Lay out as a numbered list everything from the line containing "Amministrazione (170, 268)" down to the last line, skipping any blank lines and including nothing else.

Data shown:
^^^^^^^^^^^^^^^^

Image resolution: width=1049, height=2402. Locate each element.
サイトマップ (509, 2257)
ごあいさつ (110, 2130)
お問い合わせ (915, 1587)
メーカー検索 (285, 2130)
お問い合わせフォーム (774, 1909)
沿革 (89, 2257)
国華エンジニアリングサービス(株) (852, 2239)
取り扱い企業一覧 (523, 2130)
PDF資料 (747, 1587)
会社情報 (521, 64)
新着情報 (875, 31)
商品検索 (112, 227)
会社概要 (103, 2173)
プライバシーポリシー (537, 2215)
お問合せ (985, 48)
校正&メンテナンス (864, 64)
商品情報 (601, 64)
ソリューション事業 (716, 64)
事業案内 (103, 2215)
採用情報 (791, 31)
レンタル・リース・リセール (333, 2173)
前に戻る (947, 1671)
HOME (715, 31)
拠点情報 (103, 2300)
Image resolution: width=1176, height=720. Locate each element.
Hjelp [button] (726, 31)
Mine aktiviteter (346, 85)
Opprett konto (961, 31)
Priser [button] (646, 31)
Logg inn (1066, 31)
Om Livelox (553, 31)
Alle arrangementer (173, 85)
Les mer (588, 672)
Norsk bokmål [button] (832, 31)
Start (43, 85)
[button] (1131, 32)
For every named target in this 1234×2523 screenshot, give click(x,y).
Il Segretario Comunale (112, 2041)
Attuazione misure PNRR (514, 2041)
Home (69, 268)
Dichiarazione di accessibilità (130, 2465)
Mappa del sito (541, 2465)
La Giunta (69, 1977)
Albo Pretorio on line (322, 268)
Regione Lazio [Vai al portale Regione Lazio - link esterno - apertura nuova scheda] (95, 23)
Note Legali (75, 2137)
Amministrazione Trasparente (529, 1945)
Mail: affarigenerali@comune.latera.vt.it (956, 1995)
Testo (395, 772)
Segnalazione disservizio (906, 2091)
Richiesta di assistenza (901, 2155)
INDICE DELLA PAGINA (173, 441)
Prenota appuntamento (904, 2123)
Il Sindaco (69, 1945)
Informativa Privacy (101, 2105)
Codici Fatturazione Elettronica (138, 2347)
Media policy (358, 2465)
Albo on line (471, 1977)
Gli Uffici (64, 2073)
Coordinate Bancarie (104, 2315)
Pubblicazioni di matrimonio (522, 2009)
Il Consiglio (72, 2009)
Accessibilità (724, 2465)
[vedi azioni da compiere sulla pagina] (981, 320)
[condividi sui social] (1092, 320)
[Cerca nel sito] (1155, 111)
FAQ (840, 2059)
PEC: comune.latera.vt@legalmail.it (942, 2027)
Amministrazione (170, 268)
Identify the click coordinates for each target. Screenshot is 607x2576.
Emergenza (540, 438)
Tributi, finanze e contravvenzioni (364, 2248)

^^^^^^^^^^^^^^^^

Exercise output:
1. Amministrazione (170, 268)
2. Identify the click coordinates for each target. Screenshot is 607x2576.
3. Emergenza (540, 438)
4. Tributi, finanze e contravvenzioni (364, 2248)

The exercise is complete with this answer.